Another day. Another cold snap. Pardon me while I go roll myself in heated blankets until next week. In the news: The GTAA says it is ready to tackle this week’s temperature drop, severe-weather related insurance payouts hit an all-time high last year, no Olympic bid for Toronto, and we’re back to talking about the chairs at City Hall.
As the temperature across the city drop once again, the Greater Toronto Airports Authority jumped out of bed and put on its proactive pants, assuring travellers that they are upping staff and keeping extra workers on standby to avoid a second airport ground stop at Toronto Pearson International Airport. Runway plowing will also increase as a cold snap that is expected to last until Friday will see the temperature sit at around -33ºC with the wind chill—nice and
balmy gross! On the bright side, precipitation is expected to be light during the deep freeze, which should make airport conditions more tolerable to manage. Now, if we could just get a similar assurance from the Toronto Transit Commission that streetcars will keep running. Perchance to dream…
Since we’re already talking about the weather, The Insurance Bureau of Canada says that the December ice storm caused more than $200 million in insured losses, while Toronto’s summer of heavy rains and flash flooding resulted in $940 million in damage payouts. In total, 2013 will go down as the worst year ever for severe weather insurance payouts in Canada, having topped $3.2 billion. It is doubtful the insurance industry will simply take this big of a hit on the chin and keep moving forward. No, some companies have already begun raising their rates because of the spike in weather-related claims. Although it is not guaranteed across the board, it is highly possible that more rate increases and deductible changes are looming for policy-holders.
If you care about bringing the Olympics to Toronto, you’ll need to insert a sad face here, as the City’s economic development committee voted unanimous to forgo a bid to host the 2024 Olympics, which would have cost upwards of $50 million to execute properly. The committee did not close the door so quickly on the idea of a bid for the 2025 World Expo, voting 3–2 in favour of exploring it further. While the process is less expensive—hovering at around $10 million—Deputy Mayor Norm Kelly said on Monday that now is not the appropriate time for Toronto to pursue either bid, and that the City should not do so until after the Pan Am Games in 2015. The committee’s recommendations will now move to council for further consideration.

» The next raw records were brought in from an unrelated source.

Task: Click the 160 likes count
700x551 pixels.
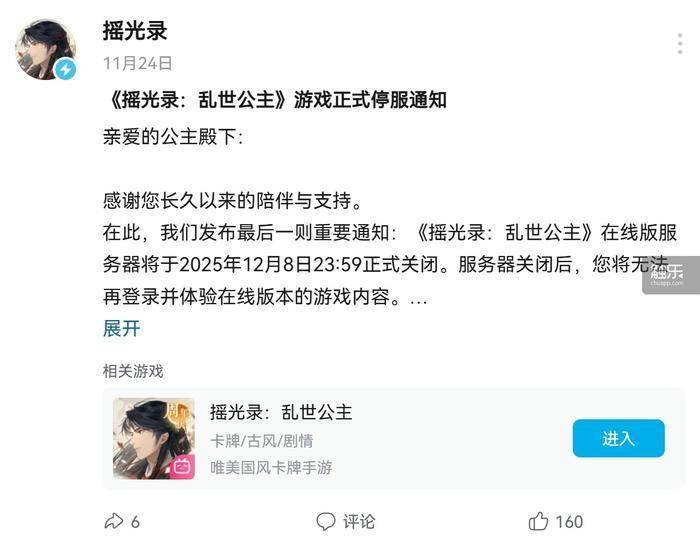Action: 569,522
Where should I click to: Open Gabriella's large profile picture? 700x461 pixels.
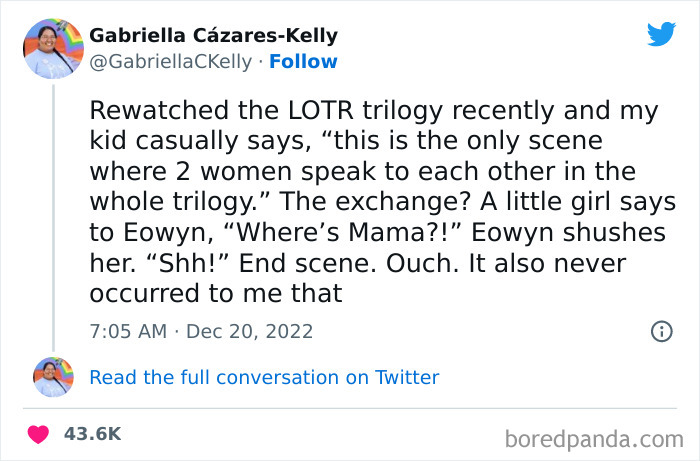pyautogui.click(x=53, y=48)
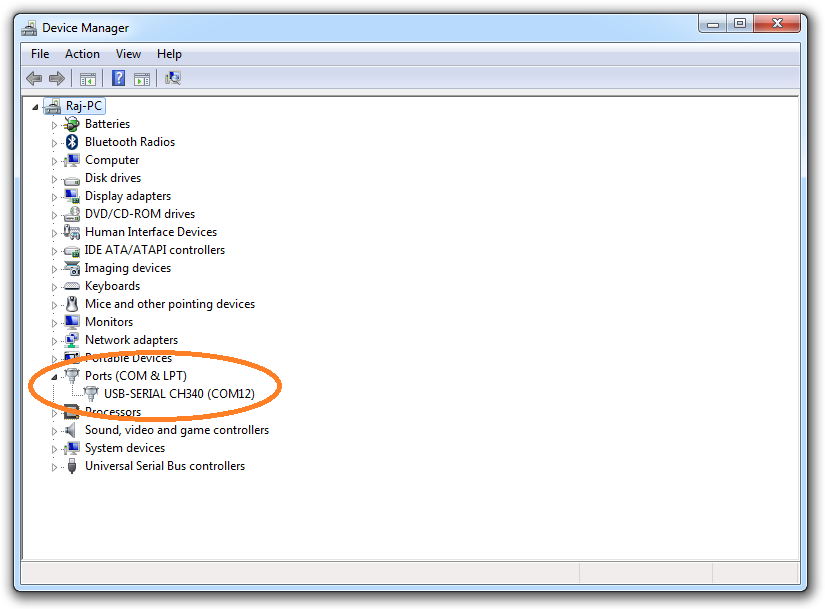Open the Action menu

point(82,54)
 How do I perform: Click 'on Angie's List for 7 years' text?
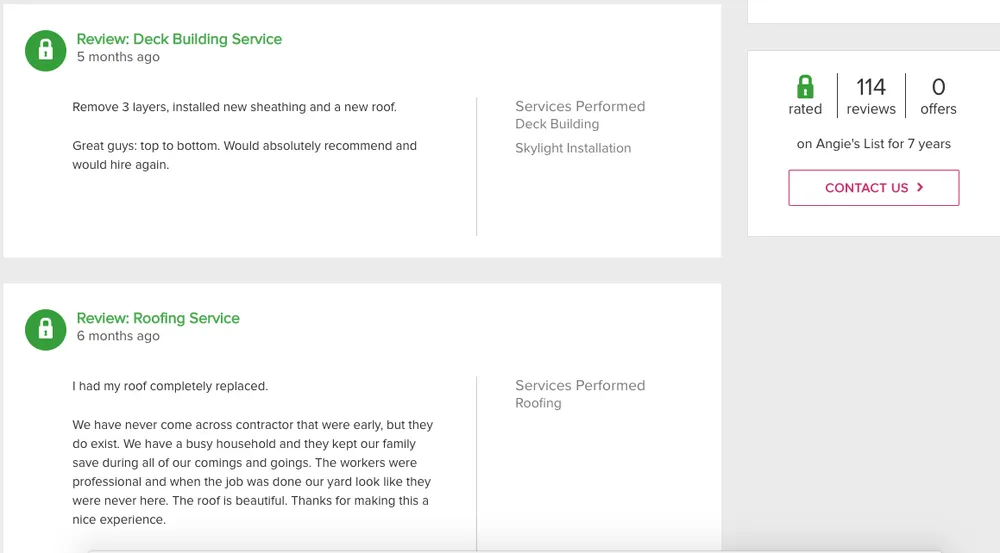pyautogui.click(x=873, y=144)
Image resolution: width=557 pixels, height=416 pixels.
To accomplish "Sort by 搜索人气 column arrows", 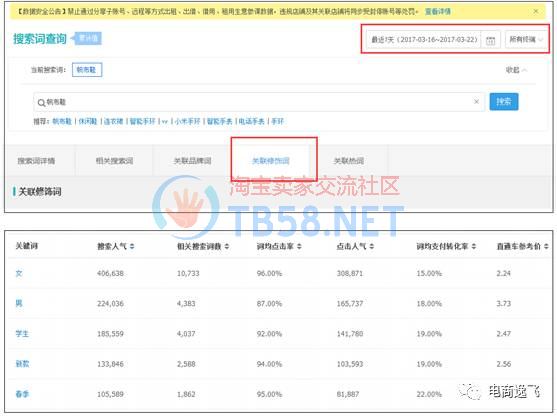I will 132,246.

In case you needed more proof that no issue—great or small—ever truly goes away in this city, we’re back to talking about the chairs at City Hall this morning. Yes, the same vintage Warren Platner–designed chairs that were scandalously replaced last year with $2,500 replicas that cost a total of $75,000. Well, now Councillor Adam Vaughan (Ward 20, Trinity-Spadina) is riled up that the city has begun the process of selling the original Platner chairs, which—if refurbished—could fetch four-figure sale prices. While the sale of the chairs has not yet begun, Vaughan believes they are part of the architectural and design integrity of City Hall, and should be restored. So where does that leave the knock-off chairs? Vaughan says they should be the ones to be sold. Not all councillors share Vaughan’s passion for the artistry of the vintage seating, with Councillor Denzil Minnan-Wong (Ward 34, Don Valley East) saying they were busted furniture that should be sold to help offset some of the cost of the replicas. Minnan-Wong did say that a few of the original Platner chairs should be kept as heritage pieces, as was previously planned.